Послышался тихий чмокающий звук. Абигейл напряглась, чтобы не дать его пальцам ускользнуть.
— Расслабься, Абигейл. Теперь снова натужься.
Теплые губы пощекотали ее колено: нежданная ласка — и ее лоно раскрылось само собой, без всяких усилий втягивая все три пальца, кончики, первый сустав, второй…
— Самое главное — растянуть твой девический барьер, а это значит растянуть тебя. Я человек твоей мечты, Абигейл. Не сопротивляйся, откройся, я не толще, чем эти три пальца вместе. Вот так. Сжимай… расслабься… это определенный ритм, как в танце. Позволь мне открыть тебя, Абигейл, сделать такой мокрой, чтобы я утонул в тебе.
Но пока, кажется, она тонула сама. В наслаждении.
Значит, вот что делают вместе мужчина и женщина. Непередаваемо интимно… Лучше всякой фантазии, всякой книги. Жаркие томительные ощущения, хрипловатый тембр голоса Роберта выманили Абигейл из надежного убежища ее викторианского мирка в мир запретной чувственности, о чем она всегда мечтала.
Откинув голову, она позволила пальцам делать с ней все: возбуждать, раскрывать, как створки раковины, проникать глубже, еще глубже, пока она не задохнулась, и…
— Как он брал тебя в мечтах?
Опять Роберт вторгся в ее грезы.
— Я… я лежала на спине.
— Мои пальцы по‑прежнему причиняют тебе боль?
— Нет.
Она приподняла бедра, чтобы принять его в себя.
— Чего ты хочешь, Абигейл?
Безумного, сладостного наслаждения.
— Больше!
Он неожиданно отстранился, уперся кулаками в подушку по обе стороны ее головы. Жесткие волосатые ноги развели ее бедра еще шире, огромный жезл, обжигающий и твердый, уперся во врата ее лона.
— Вот так? — прорычал он. — Именно так ты теряешь невинность в мечтах, Абигейл? С широко раздвинутыми ногами?
— Да.
Абигейл вцепилась в его мокрые от пота плечи. Под ладонями перекатывались мускулы, настоящие, не выдуманные.

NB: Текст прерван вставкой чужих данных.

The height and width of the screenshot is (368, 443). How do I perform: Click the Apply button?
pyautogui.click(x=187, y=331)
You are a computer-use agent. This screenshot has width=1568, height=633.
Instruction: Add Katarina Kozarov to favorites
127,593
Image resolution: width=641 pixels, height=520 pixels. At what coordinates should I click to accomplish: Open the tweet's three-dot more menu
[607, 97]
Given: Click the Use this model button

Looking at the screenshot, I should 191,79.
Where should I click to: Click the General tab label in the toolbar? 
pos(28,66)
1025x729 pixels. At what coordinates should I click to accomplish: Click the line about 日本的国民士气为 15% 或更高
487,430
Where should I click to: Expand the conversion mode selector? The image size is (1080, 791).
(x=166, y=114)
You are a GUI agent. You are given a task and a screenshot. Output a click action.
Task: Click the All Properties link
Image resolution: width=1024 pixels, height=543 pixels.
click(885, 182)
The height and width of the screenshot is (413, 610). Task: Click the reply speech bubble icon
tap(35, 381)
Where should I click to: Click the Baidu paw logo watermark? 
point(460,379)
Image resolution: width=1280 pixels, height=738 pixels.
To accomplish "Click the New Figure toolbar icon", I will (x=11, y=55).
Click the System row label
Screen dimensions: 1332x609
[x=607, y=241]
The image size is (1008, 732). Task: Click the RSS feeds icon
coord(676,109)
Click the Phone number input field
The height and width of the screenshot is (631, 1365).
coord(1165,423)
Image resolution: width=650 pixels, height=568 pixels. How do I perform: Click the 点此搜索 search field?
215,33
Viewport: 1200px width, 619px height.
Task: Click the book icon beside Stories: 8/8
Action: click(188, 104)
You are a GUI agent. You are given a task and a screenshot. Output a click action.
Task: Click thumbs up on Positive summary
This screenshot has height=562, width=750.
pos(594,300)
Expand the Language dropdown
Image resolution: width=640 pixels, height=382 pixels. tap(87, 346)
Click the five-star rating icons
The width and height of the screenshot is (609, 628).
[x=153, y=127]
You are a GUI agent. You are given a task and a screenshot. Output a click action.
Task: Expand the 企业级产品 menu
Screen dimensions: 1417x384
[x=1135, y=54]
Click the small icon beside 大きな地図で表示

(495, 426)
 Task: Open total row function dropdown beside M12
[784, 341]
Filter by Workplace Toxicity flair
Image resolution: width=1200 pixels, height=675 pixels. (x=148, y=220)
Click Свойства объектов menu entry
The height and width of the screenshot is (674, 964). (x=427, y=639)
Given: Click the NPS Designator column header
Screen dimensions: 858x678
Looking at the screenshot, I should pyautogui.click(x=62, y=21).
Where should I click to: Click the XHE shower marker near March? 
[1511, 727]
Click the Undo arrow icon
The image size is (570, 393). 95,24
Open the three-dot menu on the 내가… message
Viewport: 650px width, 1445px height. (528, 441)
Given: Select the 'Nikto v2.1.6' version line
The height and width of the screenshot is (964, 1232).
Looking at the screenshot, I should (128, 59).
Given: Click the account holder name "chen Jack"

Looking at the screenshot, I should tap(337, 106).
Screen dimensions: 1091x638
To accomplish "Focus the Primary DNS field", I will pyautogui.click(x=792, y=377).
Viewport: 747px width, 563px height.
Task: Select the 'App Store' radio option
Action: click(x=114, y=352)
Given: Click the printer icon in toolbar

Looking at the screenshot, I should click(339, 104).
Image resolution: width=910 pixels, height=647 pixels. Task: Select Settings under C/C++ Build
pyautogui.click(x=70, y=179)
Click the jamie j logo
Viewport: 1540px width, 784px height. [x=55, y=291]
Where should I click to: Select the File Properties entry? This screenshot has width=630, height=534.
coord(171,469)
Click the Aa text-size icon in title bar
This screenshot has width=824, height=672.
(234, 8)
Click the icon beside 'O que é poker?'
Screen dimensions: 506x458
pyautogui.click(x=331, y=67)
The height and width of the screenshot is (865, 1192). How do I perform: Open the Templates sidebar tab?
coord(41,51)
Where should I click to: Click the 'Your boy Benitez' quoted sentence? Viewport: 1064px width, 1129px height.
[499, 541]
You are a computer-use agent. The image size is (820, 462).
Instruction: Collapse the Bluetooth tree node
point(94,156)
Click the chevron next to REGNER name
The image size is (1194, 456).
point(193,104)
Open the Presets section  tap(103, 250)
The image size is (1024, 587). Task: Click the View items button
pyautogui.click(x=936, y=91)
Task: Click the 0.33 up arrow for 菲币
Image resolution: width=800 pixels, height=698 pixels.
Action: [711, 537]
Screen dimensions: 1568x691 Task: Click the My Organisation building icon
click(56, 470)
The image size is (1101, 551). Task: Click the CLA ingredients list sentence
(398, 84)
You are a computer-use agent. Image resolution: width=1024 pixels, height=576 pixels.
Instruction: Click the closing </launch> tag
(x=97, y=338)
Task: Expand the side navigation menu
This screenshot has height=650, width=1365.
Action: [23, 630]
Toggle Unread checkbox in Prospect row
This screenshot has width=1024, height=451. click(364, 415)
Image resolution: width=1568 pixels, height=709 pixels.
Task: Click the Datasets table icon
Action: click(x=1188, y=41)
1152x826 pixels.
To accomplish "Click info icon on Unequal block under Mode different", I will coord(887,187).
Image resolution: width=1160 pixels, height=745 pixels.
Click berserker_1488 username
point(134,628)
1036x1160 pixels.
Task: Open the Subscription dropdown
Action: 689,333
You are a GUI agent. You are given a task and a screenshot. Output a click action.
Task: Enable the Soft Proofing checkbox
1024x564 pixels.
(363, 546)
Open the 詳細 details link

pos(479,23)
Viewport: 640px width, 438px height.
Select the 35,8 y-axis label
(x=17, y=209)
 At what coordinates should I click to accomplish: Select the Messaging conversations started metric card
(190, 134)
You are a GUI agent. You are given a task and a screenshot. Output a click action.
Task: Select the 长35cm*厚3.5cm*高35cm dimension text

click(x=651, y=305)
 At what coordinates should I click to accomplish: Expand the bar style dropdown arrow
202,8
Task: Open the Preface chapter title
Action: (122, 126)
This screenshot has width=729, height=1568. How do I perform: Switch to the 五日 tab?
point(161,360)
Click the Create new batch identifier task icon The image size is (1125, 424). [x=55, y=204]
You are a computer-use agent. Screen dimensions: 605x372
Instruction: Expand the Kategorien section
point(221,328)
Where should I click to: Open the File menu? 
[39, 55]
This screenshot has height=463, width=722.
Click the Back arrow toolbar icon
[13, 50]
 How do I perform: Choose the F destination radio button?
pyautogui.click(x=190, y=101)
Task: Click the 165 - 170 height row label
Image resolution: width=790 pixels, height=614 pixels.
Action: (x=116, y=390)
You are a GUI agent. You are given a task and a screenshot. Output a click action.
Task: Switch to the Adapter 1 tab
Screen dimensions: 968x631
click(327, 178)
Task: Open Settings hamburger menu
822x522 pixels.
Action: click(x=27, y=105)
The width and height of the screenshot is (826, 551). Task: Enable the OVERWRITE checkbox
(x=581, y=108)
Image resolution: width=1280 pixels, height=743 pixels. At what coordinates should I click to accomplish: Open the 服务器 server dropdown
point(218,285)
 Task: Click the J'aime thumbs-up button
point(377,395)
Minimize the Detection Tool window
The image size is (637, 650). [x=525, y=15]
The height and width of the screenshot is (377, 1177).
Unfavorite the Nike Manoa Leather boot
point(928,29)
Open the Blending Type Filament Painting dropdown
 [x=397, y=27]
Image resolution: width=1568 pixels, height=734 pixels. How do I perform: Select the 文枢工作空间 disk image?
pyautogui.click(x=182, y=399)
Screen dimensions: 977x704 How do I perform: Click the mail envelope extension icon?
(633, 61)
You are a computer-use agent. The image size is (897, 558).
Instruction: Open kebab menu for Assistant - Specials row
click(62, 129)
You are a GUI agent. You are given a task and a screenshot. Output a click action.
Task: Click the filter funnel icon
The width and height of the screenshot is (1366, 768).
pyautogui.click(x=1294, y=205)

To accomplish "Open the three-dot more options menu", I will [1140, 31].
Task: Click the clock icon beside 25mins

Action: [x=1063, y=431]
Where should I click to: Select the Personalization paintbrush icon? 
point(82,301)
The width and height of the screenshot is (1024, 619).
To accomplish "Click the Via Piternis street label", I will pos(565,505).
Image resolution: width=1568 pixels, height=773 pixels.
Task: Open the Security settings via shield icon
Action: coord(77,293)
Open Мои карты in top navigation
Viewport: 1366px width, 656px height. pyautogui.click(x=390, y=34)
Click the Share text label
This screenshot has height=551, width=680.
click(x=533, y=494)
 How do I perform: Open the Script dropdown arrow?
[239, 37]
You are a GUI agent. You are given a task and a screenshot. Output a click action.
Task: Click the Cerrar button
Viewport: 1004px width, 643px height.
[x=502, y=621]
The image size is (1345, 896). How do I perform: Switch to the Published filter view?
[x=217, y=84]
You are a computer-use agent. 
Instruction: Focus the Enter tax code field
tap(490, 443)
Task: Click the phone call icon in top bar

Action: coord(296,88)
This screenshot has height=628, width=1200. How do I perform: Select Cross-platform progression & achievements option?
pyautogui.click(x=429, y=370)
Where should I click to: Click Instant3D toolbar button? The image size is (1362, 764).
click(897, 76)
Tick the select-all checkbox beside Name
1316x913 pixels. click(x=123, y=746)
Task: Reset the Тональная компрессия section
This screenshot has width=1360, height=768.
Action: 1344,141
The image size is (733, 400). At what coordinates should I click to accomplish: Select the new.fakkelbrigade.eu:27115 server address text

Она жадно провела руками по его спине, ощутив мышцы, которых у женщин не бывает, впилась ногтями в маленькие упругие ягодицы, сохраняя в памяти его тело на все долгие пустые месяцы и годы, что лежали впереди. И все это время его непокорная плоть подрагивала и пульсировала у ее лона. И она была широко раскрыта и полностью доступна вторжению. Кажется, все свершается слишком быстро.